Midwife99 Fri 07-Dec-12 13:27:10

It is hard to ignore. I feel petty sometimes. "They weren't that bad were they?!" Other times I feel guilty - guilt trip voicemails "We miss OUR grandchildren terribly!" That's funny - you didn't see the older ones from one year to the next when they were little & you were still publicans! Last night my DD cried about missing her older brothers who are both away at Uni & started including her grandparents in the list of people she misses. Do I grit my teeth & arrange a short Xmas meeting for the kids' sake?

ScarletWomanoftheChristmasTree Fri 07-Dec-12 13:35:11

No midwife, it's not worth it.

Your DD will cheer up when her big brothers come home for Christmas.
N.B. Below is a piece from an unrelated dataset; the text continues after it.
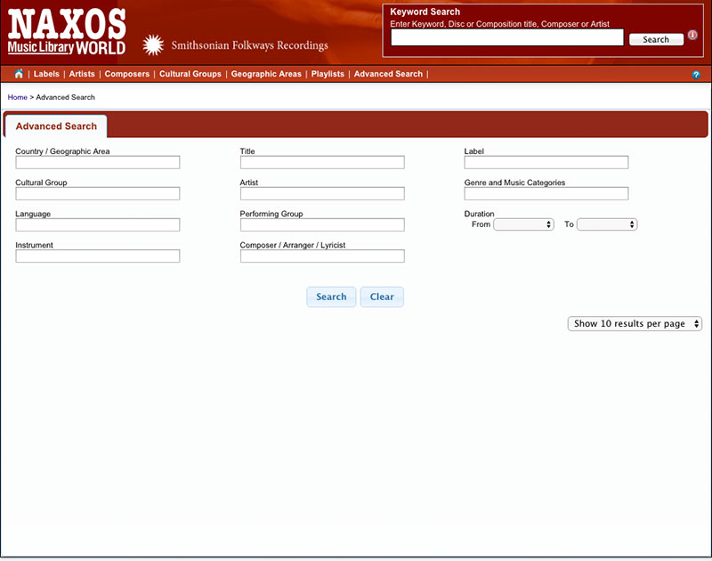This screenshot has height=561, width=712.
Task: Click the Country / Geographic Area field
Action: click(x=98, y=162)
AttilaTheMeerkat Fri 07-Dec-12 13:47:45

One thing you will never hear on this thread is that your abuse or experience was not that bad. You will never have your feelings minimised the way they were when you were a child, or now that you are an adult. To coin the phrase of a much respected past poster Ally90;

'Nobody can judge how sad your childhood made you, even if you wrote a novel on it, only you know that. I can well imagine any of us saying some of the seemingly trivial things our parents/siblings did to us to many of our real life acquaintances and them not understanding why we were upset/angry/hurt etc. And that is why this thread is here. It's a safe place to vent our true feelings, validate our childhood/lifetime experiences of being hurt/angry etc by our parents? behaviour and to get support for dealing with family in the here and now.'

AttilaTheMeerkat Fri 07-Dec-12 13:50:05

That was to Midwife.

Your experience was that bad, your parents utterly failed you.

Do not arrange any such short Christmas meeting with them, they are not worth it. Your parents do not feel an ounce of guilt over how they mistreated you.